HOW TO COMPLETE THIS TASK
Look in the data below for the line that has "Switch to the Kanban tab", then print exactly every line from there through the line that has "Collapse the Dynamic Components group", leaving pictures out.

Records from a dataset
'''
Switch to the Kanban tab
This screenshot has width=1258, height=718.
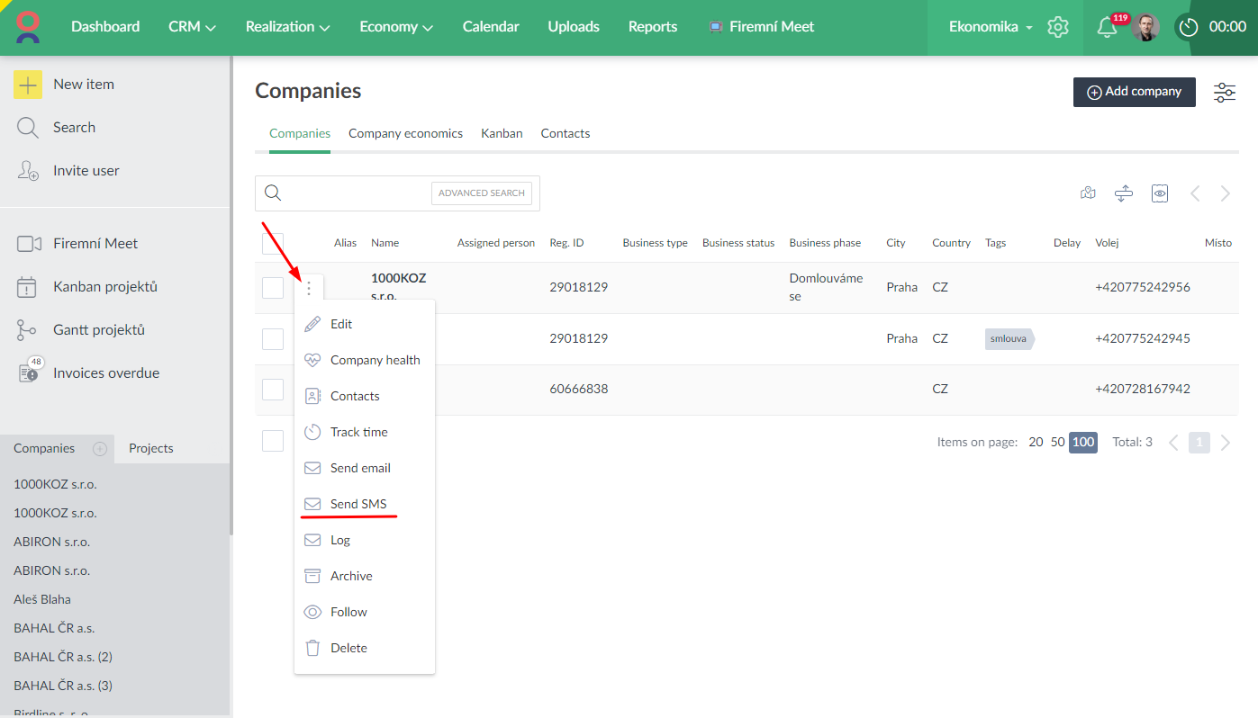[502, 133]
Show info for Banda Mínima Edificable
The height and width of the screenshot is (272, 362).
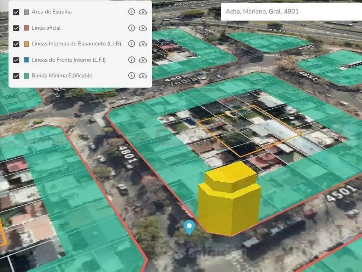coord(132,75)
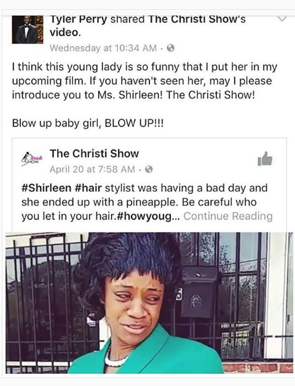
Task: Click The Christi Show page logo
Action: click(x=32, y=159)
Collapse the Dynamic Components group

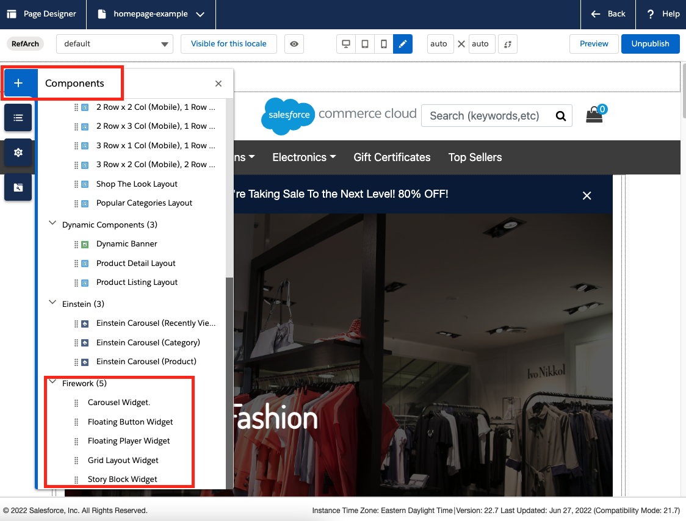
'''
'''
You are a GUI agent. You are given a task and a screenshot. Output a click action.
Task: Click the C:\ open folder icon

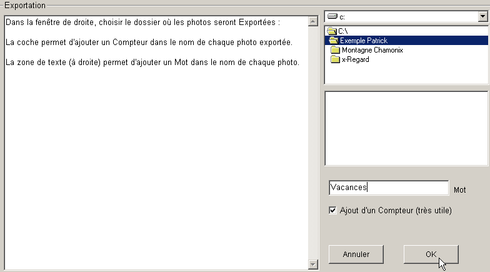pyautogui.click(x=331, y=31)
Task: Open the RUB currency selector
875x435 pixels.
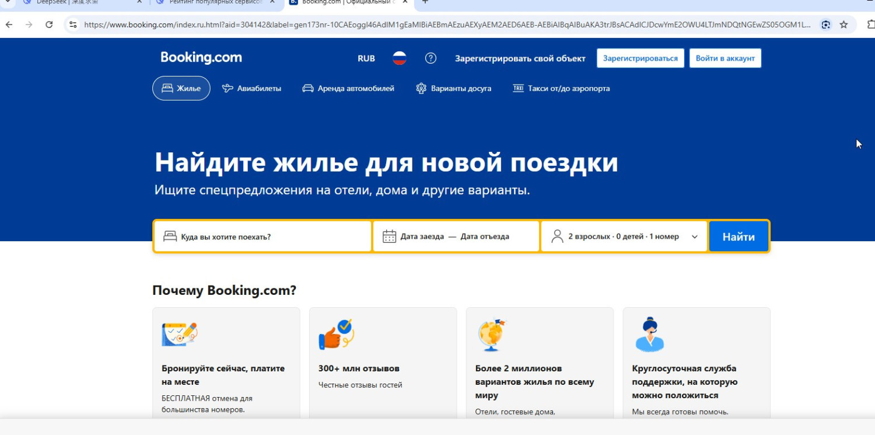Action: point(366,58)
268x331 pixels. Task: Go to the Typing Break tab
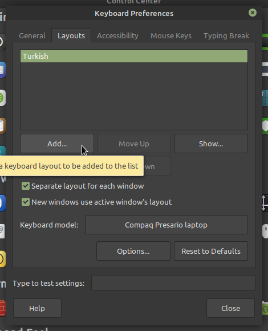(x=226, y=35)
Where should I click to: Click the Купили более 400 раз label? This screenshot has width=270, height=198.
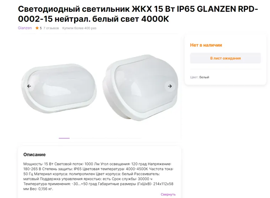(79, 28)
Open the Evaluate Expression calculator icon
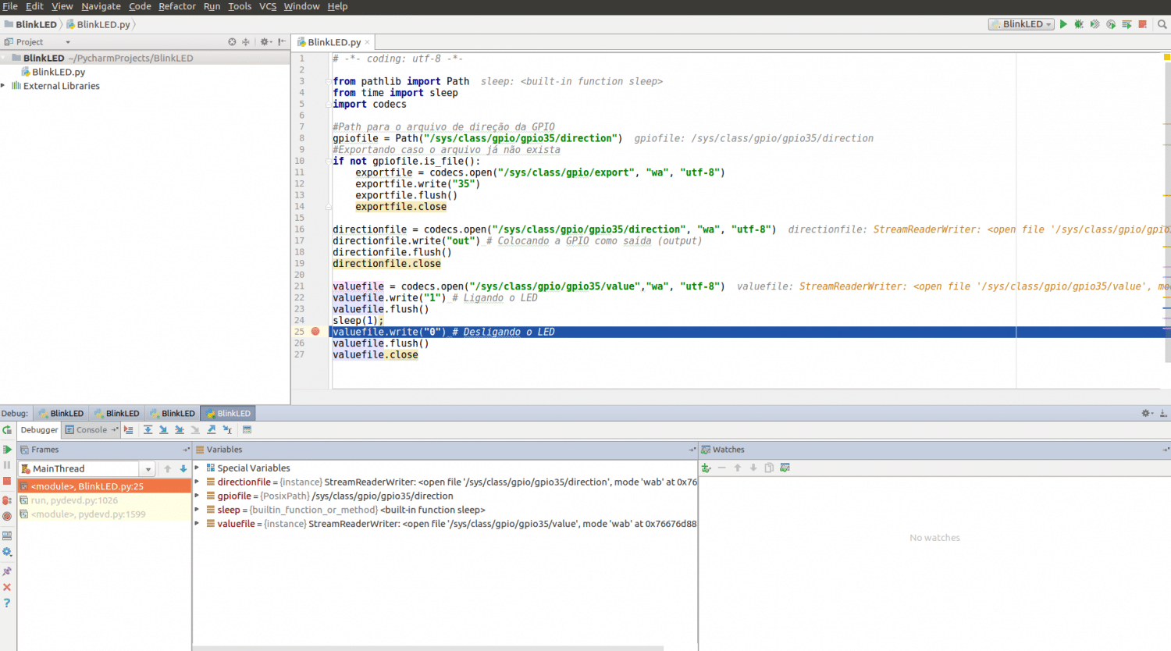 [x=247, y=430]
'''
'''
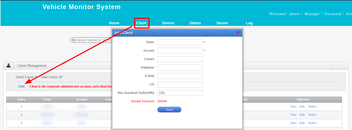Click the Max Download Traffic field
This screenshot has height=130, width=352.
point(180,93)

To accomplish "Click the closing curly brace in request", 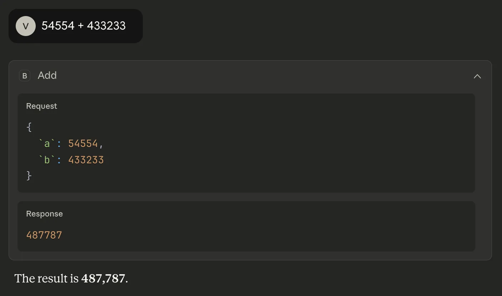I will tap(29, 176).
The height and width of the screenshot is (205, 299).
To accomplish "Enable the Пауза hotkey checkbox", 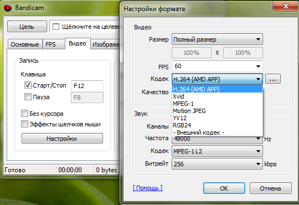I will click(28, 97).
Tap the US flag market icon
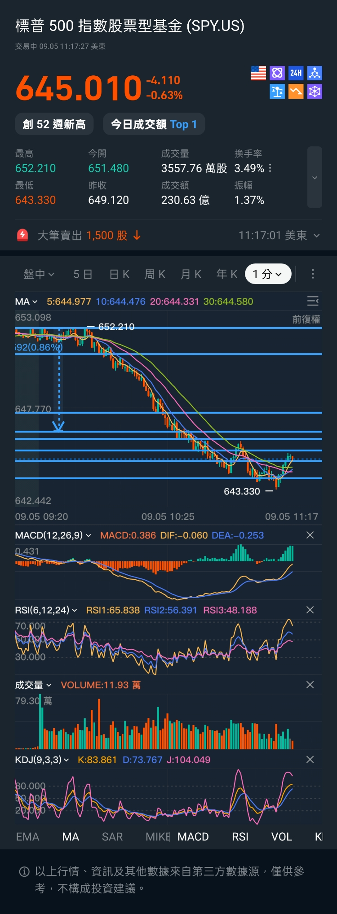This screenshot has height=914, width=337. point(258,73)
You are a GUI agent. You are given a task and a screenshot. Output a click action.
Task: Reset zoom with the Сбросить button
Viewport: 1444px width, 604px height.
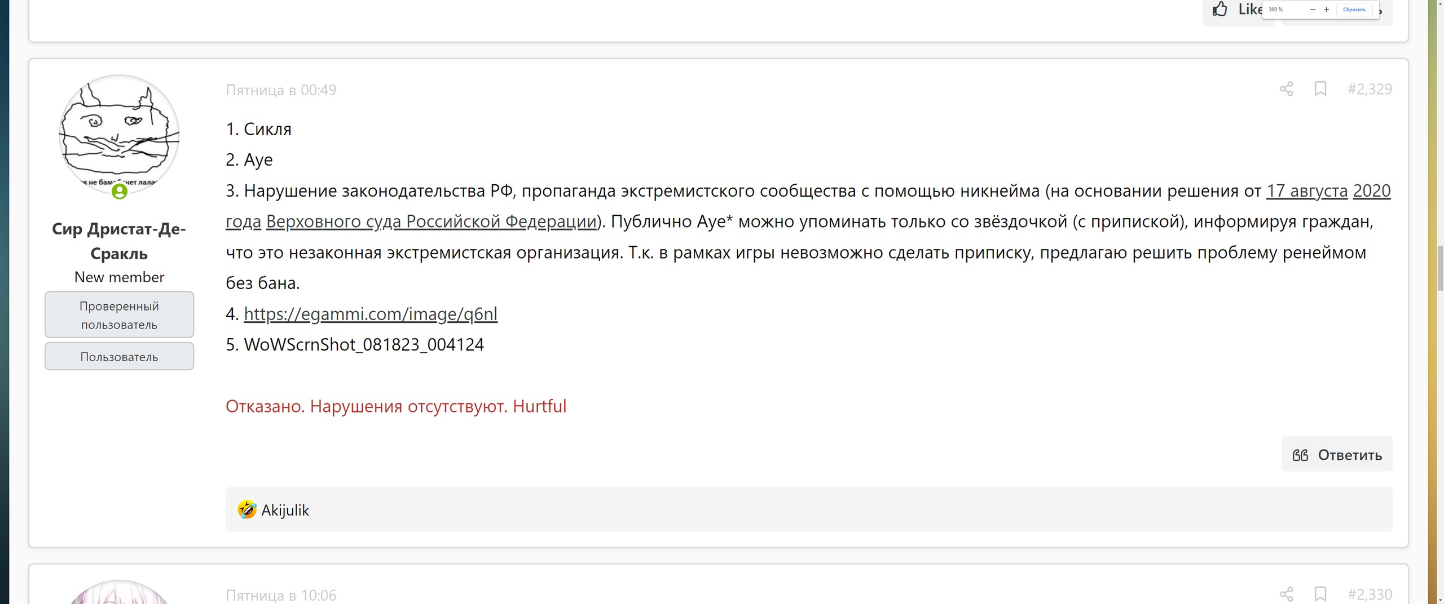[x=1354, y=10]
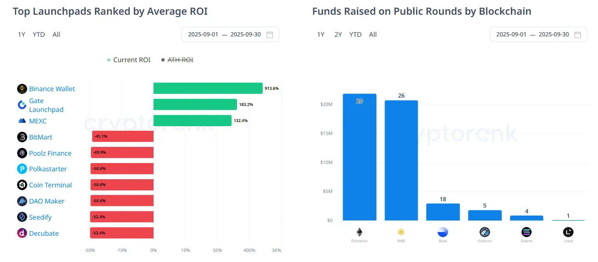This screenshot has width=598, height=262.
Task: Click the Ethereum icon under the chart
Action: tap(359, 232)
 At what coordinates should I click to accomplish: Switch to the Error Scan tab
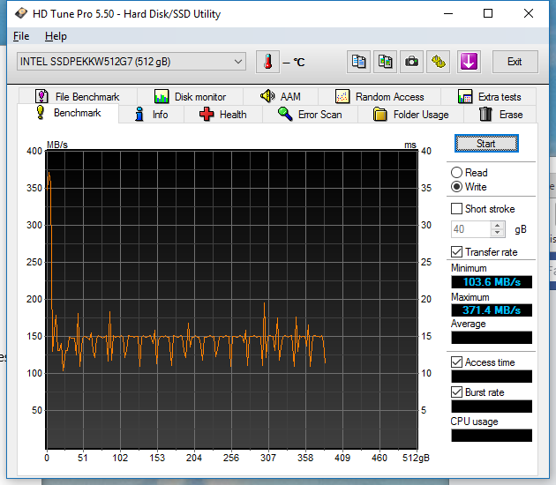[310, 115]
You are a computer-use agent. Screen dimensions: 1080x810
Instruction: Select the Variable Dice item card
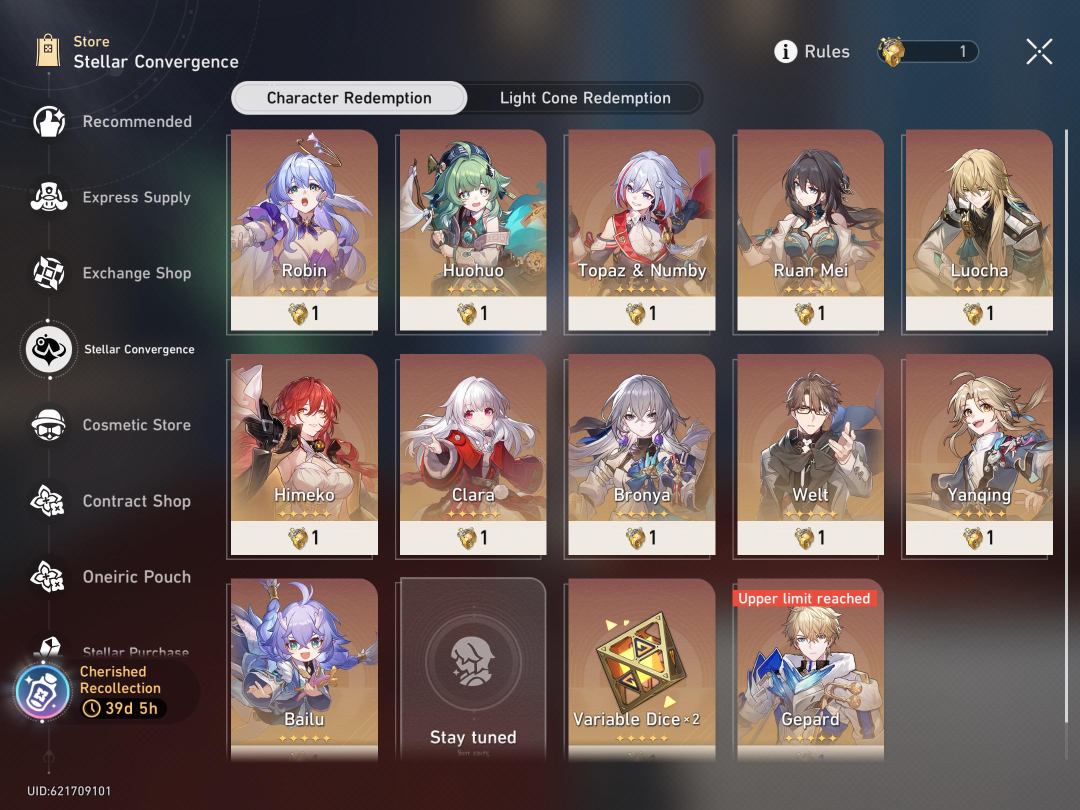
'''
REPLY
Switch to the Kanban tab
This screenshot has width=1258, height=718.
[502, 133]
Show info for Banda Mínima Edificable
The height and width of the screenshot is (272, 362).
coord(132,75)
Task: Click The Christi Show page logo
Action: click(x=32, y=159)
Collapse the Dynamic Components group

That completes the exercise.